10 Mart 2016 Perşembe

Dedektif PİT'in Maceraları-2






Günün ilk ışıkları, kırık camı gizlemeye çalışan sigara dumanı kaplı perdeleri geçip, çürümüş ahşap   döşemelerini örtmeye çalışılan küçük masayı aydınlatmaya başladığında, kapı altından gelen soğuk hava dedektifin açıkta kalan yerlerine uyarı atışlarında bulunuyordu.  Odada gıcırdayan eski bir yatak, topal bir masa üzerinde ki dağınıklıklar arasında yarı dolu süt şişesi kirli bardaklar, duvarda çözülmeyi bekleyen olayların gazete kupürleri ve artık odanın vazgeçilmezi rutubet ve küfler...
  Öğle ye doğru binanın önünde yoğun bir siren sesi yükselir ve hemen akabinde kırılan odanın kapısı... Yan odada uyuyan sebastiyan siren sesiyle birlikte yataktan fırlar,üzerine giydiği sabahlığın serinliğiyle kendine gelir, hemen dedektifin odasına koşar,  polislerin dedektifi uyandırmak için coplarına sarıldığını görür ve kelebek gibi uçarak dedektifin kulağına bir şeyler fısıldar. Yedek kulübesinde oyuna girmek isteyen futbolcu gibi yatak dan kalkan dedektif, sabahlığı almak için uzandığında belinin tutulduğunu fark eder. Gözünü önce yerde ikiye ayrılmış kapıya sonra etrafını saran polislere çevirir...ve en son sebastiyanın sabahlığına kayar gözleri....

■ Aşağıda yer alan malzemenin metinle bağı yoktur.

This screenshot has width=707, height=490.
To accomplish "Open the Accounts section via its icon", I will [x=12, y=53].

  - Sebastiyan, bana bir açıklama yapmak ister misin? Yoksa bir kahve yapmanı mı beklemeliyim ? Tanrı aşkına neler oluyor burada.
-Kahvenizi birazdan hazırlıyorum efendim.
- Sebastiyan, kahvemi getirmeden önce polis arkadaşa sorar mısın Neden  kapımı şu an ayaklarının altında görüyorum.
Mesleğini seven bir polis imajında konudan sapmak istemeyen bir tutum sergileyerek :
- Kapı için kusura bakmayın dedektif, arkadaşlar birazdan yerine takarlar kendisini

- Sebastiyan  kapımı takacağını söyleyen arkadaşa söyler misin ? Odam da kırmak istediği başka şeyler de var mıymış...varsa lütfen söylesin....bu arada şunu da merak ettim açık olan bir kapıyı kırma fikri kimindi ?

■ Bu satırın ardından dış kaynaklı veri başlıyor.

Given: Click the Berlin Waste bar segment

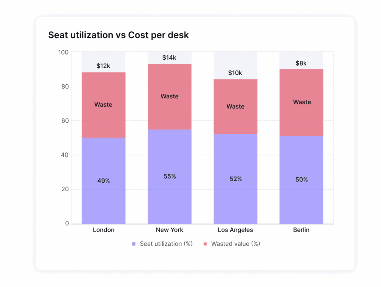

-  Dedektif pit, hakkınızda iki tane tutuklama kararı var. Bizimle emniyete gelmeniz gerekiyor. Sessiz kalma hakkına sahipsiniz....
- Heyy genç adam, lanet haklarımı okumadan önce tutuklama gerekçelerimi söylemeye ne dersin. Ben ne yapmış olabilirim ki kapım kırılmak koşuluyla iki kere tutuklanmaya kalkıyorsunuz.
- İlki eski ev sahibinizin şikayeti üzerine, son 6 aydır kira vermemişsiniz ve kendini tatilde iken evi boşaltıp kaçmışsınızİkinci sebep kayıp bir kolyenin çalınması sebebiyle....ayrıntıları merkezde öğrenirsiniz,  lütfen arkadaşlara zorluk çıkarmadan gidelim...arkadaşlar kelepçeleyin.

- Hey hey hey sakin olun arkadaşlar,  anlaşabiliriz. Hepimiz bu ülkenin vatandaşıyız öyle değil mi ? Bende sizin gibi vergimi veriyorum,  bence bunu aramızda halledebiliriz ne dersiniz ? Sütlü bir kahve her şeyi yoluna koyar sanırım. ?...Sebastiyan kahvem nerede kaldı,  arkadaşlara da sor bakalım kahvelerini nasıl alırlar. Yanına birazda babaannenin kurabiyelerinden bırakıver, buna hayır diyece sadece bir kisi tanıyorum.  Bu arada bende üzerime rahat bir şeyler alayım.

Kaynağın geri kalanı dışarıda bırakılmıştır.